Adventures can inspire poetry


I love to see stories written by school pupils after my adventure-writing workshops, but it’s also really special to see stories or poems or plays or pictures from kids who have read the books rather than met me at an author session. Because what they’ve created hasn’t been inspired by me bouncing up and down like a daft thing in a classroom, but by the words I write on the page.

So I was delighted to receive this poem, inspired by the Fabled Beast Chronicles, from Virginia Curtis, age 10, who lives in the Cheviots:

Wing beats slow and steady,
My selkie friend asks are you ready.
Centaur cantering along behind,
Minotaur shouts this world is mine!

books

Fairy flys up to me,
Says, look over there, it’s him we seek!
Fawns, urisks attack and scare us,
Dragon roars I’m not a bus!

We are flying away,
We are all shouting, Hip,hip,hooray!
Wolf-person howls in the distance,
Which monster will stricke next? Giant ants?

Isn’t that fantastic!

My favourite line in the poem is probably ‘Dragon roars I’m not a bus’ because to be honest, I did sometimes use Sapphire the dragon as a handy mode of transport, and also because I am REALLY missing Sapphire as I write my new adventure, because without her, it’s much harder to get my characters around!

But I also really love the line ‘Which monster will strike next? Giant ants?’ I’m not considering a giant ant as a baddie at the moment, but for as long as I’m writing there will always be another monster and an other adventure, so that’s a brilliant line to end on.

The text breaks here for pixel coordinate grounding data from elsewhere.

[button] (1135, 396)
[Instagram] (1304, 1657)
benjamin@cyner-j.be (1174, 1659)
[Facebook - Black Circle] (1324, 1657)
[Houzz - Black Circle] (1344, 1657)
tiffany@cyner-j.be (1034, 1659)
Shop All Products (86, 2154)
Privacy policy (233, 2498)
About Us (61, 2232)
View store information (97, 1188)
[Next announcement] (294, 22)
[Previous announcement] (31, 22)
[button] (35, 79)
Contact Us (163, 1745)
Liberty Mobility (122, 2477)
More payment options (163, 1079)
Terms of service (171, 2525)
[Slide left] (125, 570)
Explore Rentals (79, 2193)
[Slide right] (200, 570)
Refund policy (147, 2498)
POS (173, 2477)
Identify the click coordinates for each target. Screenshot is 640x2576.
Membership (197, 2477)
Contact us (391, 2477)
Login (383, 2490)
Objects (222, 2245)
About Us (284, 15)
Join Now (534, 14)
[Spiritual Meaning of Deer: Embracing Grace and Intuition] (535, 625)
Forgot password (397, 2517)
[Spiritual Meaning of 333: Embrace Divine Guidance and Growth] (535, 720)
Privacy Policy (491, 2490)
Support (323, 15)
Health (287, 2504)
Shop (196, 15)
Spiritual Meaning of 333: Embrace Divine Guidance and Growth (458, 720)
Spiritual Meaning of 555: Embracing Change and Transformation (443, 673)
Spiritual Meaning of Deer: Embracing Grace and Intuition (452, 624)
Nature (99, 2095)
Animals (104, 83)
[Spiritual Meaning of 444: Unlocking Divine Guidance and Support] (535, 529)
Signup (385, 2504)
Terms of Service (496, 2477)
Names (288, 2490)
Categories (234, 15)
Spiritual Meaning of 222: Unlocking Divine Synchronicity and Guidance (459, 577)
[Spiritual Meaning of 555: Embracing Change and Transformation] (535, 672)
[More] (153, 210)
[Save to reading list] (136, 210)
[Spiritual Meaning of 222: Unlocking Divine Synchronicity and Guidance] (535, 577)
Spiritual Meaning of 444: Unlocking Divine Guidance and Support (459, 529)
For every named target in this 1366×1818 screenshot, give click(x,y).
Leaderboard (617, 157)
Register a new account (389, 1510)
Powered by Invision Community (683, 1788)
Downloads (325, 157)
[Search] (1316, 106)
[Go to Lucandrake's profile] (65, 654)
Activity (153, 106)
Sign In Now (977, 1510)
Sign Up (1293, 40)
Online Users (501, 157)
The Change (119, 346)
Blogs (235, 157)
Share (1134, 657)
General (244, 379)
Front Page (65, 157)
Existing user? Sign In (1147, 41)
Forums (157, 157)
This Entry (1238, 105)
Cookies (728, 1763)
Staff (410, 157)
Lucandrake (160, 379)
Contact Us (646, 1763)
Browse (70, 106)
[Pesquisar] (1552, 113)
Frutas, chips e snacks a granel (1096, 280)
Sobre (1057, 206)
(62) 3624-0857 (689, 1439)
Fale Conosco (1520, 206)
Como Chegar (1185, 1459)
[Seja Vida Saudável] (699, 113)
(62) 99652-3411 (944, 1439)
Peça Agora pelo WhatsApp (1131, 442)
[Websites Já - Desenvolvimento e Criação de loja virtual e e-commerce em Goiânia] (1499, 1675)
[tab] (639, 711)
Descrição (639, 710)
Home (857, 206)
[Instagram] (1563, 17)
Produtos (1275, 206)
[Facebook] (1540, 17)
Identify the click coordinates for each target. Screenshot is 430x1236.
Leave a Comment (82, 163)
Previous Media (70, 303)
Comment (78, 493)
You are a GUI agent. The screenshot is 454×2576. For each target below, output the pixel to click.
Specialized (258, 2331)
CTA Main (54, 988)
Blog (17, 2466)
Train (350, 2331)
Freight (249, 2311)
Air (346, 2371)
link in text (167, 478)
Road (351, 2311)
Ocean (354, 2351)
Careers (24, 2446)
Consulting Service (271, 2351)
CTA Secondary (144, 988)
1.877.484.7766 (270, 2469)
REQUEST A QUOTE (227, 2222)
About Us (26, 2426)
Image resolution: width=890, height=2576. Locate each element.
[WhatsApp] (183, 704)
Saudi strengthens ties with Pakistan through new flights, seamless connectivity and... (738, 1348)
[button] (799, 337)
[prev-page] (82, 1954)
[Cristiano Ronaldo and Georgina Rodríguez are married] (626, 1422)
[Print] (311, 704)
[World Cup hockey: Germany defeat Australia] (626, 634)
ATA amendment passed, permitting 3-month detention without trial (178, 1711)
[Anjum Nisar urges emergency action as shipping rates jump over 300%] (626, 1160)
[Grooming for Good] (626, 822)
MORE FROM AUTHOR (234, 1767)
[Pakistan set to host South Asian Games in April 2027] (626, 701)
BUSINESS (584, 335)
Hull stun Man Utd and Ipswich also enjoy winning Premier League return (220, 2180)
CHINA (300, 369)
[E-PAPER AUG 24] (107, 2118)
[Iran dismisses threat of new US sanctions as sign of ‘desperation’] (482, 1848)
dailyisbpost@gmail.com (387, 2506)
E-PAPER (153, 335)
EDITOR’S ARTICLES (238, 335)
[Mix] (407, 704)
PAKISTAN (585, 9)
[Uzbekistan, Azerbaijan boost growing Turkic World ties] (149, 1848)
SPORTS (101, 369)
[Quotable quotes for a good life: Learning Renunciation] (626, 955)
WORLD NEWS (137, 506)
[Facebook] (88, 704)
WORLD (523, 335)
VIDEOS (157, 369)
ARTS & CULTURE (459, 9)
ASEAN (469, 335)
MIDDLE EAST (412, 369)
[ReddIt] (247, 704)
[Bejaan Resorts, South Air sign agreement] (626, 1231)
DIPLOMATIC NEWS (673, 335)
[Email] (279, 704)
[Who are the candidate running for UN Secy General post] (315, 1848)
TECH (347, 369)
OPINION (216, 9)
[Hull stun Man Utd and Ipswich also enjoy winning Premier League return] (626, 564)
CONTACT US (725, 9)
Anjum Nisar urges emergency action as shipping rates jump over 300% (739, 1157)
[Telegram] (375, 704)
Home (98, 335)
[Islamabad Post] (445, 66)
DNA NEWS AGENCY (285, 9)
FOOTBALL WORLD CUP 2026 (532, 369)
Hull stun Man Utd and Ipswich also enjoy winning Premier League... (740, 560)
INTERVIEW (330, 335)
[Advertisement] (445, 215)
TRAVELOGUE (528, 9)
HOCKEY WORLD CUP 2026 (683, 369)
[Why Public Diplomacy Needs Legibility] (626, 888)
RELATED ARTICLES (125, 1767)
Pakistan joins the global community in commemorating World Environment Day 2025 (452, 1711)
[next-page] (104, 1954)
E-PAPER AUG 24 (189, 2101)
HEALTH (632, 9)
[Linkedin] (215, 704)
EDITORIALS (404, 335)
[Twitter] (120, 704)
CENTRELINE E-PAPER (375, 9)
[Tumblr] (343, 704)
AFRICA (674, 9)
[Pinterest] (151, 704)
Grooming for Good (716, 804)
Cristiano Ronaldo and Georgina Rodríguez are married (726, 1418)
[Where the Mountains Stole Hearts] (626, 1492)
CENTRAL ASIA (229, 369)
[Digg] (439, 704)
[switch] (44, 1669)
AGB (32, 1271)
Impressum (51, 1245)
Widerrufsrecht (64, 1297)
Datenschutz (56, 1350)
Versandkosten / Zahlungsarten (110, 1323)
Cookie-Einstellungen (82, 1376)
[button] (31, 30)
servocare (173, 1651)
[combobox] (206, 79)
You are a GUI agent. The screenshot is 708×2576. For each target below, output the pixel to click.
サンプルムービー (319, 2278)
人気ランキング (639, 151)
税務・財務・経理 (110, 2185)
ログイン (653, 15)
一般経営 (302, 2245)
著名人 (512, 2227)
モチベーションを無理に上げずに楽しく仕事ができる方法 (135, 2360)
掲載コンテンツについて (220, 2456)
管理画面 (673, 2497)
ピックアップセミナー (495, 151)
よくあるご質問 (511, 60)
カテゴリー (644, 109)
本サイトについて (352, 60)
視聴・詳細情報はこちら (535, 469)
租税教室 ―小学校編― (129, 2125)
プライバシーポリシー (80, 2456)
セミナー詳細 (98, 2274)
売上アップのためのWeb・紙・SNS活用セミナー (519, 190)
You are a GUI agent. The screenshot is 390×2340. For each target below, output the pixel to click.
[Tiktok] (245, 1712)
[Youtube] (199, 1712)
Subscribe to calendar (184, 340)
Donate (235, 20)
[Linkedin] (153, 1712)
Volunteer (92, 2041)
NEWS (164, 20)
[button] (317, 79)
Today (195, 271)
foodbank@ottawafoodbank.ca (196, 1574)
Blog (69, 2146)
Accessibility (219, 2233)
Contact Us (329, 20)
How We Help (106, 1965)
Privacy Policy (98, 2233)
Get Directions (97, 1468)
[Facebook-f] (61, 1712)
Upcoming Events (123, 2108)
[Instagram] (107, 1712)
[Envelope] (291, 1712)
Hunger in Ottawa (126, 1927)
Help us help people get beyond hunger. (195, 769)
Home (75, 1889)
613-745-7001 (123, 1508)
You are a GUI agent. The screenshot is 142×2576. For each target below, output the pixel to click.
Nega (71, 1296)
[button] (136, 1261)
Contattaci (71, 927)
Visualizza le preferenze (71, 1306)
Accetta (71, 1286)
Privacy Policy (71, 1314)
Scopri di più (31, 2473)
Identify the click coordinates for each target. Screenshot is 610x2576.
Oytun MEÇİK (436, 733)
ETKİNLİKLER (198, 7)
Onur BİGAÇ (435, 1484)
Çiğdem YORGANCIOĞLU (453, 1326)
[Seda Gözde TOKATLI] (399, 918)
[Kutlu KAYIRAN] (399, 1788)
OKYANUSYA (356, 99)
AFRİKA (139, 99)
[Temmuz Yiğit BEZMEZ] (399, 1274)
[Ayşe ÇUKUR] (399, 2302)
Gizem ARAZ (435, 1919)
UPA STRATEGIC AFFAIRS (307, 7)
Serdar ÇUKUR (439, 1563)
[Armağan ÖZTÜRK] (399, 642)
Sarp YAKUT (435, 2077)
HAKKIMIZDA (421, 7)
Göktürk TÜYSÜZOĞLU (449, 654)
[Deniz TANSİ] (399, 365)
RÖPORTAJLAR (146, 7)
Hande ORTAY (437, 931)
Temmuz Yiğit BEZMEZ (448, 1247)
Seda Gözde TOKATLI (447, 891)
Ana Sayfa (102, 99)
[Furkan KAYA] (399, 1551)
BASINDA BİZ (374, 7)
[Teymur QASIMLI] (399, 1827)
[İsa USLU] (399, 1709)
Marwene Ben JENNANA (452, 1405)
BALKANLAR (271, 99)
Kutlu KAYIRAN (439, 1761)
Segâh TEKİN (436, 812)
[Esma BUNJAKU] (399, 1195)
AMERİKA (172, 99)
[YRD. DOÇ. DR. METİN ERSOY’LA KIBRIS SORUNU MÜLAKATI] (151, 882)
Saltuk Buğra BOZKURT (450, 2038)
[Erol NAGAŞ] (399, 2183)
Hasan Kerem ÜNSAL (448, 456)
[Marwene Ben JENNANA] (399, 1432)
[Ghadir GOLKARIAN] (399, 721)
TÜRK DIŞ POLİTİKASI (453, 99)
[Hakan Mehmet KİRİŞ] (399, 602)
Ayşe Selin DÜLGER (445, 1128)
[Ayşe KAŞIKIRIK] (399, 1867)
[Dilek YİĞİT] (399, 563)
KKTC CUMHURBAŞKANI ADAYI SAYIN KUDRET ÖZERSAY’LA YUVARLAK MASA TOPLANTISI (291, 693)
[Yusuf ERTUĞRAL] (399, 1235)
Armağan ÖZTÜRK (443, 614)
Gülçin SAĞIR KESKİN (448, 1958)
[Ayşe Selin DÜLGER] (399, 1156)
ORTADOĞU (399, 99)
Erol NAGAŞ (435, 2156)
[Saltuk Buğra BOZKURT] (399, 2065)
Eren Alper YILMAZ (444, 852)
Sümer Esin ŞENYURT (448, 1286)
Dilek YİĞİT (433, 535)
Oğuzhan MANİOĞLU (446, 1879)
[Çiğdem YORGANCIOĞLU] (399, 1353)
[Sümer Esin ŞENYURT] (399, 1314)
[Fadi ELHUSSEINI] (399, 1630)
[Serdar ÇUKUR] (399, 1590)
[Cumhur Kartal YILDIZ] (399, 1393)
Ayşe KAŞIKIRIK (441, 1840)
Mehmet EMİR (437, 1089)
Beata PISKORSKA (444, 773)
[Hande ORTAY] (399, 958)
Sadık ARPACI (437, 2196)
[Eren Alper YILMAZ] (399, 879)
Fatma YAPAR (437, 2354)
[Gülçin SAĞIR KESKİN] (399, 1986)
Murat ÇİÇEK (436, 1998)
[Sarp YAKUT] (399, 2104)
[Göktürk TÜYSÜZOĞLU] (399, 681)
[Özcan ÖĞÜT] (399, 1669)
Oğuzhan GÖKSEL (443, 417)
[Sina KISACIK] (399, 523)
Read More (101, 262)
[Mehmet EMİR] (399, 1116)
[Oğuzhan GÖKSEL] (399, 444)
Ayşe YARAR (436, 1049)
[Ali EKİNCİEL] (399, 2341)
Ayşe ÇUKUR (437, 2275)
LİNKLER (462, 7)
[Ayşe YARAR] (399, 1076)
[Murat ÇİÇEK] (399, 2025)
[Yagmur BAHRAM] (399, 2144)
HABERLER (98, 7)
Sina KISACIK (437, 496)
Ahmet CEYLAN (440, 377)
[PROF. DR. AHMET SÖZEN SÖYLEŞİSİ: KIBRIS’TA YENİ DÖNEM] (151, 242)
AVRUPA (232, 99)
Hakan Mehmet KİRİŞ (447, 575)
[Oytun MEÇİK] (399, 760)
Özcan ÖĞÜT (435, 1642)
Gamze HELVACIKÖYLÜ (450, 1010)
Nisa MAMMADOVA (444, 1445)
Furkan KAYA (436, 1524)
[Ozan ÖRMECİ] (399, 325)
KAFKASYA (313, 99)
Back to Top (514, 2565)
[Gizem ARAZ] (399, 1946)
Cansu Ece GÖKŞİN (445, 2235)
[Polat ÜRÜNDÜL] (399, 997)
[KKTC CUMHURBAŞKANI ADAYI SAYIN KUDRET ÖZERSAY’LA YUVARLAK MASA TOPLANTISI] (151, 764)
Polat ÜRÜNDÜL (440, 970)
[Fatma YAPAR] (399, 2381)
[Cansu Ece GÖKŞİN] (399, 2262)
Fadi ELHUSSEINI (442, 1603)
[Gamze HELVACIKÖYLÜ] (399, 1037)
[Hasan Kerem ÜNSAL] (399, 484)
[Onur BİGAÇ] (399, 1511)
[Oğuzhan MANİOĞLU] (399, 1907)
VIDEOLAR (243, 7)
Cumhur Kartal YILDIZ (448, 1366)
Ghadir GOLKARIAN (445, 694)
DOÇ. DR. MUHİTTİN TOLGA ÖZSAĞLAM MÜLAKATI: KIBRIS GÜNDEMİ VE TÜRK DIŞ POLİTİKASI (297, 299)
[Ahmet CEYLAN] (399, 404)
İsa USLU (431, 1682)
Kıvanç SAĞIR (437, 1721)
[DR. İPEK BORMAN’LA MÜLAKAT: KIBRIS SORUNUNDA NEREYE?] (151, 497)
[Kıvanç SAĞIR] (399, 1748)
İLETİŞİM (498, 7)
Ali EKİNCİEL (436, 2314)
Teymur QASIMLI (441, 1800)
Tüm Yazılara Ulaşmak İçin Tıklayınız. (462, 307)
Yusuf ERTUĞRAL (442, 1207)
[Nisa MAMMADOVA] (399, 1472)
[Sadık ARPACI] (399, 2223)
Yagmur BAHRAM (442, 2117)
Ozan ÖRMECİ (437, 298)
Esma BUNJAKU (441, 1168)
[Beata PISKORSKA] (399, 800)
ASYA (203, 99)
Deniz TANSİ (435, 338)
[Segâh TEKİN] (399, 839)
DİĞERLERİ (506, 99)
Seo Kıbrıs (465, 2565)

I love seeing art or words inspired by my books, because it allows me to discover how readers see the characters. I know who the characters are in my head, and that’s what I try to put down on paper, but when readers read the books, the characters and stories come to life in a different way inside their heads. Stories about the characters (or haikus, or floorplans for selkies’ houses, or wanted posters for the minotaur – I’ve seen them all) are a great way for me to discover how readers experience the characters.

That’s why I love reading poems from readers, and all the other wonderful things readers send me!

Thanks so much to Virginia for letting me put her fabulous poem on the blog. (Please keep writing!)